--- BEGIN DATASET ENTRIES ---
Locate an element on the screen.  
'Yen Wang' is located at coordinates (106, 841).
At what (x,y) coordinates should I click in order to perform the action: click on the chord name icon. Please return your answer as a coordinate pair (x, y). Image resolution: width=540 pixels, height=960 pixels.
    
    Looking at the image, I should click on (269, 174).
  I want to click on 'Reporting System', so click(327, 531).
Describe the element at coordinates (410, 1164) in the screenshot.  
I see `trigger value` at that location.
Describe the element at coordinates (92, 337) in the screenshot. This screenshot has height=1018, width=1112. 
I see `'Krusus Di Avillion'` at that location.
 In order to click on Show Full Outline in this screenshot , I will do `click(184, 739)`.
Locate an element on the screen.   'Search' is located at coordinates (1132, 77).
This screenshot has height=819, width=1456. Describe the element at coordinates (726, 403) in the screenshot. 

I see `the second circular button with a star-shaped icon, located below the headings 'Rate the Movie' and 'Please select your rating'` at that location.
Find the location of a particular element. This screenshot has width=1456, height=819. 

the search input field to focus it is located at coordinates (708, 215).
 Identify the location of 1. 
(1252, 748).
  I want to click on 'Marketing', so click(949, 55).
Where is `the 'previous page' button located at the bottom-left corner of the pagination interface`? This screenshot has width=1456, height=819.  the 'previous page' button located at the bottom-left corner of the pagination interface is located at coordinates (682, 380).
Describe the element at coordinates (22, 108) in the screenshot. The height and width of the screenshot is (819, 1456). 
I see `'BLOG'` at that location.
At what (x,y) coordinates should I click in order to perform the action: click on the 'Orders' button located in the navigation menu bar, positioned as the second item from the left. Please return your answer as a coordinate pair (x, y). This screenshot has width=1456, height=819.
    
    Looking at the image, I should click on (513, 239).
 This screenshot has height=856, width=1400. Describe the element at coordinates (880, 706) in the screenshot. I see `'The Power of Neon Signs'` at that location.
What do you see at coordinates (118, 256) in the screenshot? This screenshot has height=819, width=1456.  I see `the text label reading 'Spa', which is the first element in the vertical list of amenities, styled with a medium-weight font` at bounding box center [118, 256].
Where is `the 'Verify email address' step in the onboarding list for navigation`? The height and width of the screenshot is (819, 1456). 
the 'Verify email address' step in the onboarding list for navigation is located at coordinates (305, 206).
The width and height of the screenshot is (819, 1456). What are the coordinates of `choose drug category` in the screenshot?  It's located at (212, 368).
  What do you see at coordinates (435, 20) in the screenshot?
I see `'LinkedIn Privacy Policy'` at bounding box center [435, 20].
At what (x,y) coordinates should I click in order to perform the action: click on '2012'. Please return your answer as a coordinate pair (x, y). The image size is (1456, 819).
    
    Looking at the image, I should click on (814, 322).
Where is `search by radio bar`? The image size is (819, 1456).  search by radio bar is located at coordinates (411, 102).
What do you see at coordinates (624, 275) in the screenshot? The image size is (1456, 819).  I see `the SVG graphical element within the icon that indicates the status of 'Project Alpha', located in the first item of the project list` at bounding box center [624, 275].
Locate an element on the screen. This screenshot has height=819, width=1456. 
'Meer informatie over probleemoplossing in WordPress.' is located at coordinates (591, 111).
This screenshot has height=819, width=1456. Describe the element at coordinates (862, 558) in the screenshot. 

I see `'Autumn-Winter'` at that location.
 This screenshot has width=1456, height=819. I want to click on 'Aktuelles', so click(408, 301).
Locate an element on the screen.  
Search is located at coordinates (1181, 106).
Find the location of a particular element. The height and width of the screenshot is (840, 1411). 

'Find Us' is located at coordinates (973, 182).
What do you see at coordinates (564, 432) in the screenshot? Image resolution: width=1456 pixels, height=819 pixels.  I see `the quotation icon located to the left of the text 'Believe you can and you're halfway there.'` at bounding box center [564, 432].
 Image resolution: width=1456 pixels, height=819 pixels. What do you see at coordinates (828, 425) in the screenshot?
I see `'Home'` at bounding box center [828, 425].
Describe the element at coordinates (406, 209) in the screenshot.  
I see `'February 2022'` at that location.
--- END DATASET ENTRIES ---
# TO BE DONE
Print the rows above exactly as they appear, beginning with the line that contains "What do you see at coordinates (118, 256)" and ending after the line that contains "coordinates (305, 206).".

# RESPONSE TO THIS TASK
What do you see at coordinates (118, 256) in the screenshot? This screenshot has height=819, width=1456.  I see `the text label reading 'Spa', which is the first element in the vertical list of amenities, styled with a medium-weight font` at bounding box center [118, 256].
Where is `the 'Verify email address' step in the onboarding list for navigation`? The height and width of the screenshot is (819, 1456). 
the 'Verify email address' step in the onboarding list for navigation is located at coordinates (305, 206).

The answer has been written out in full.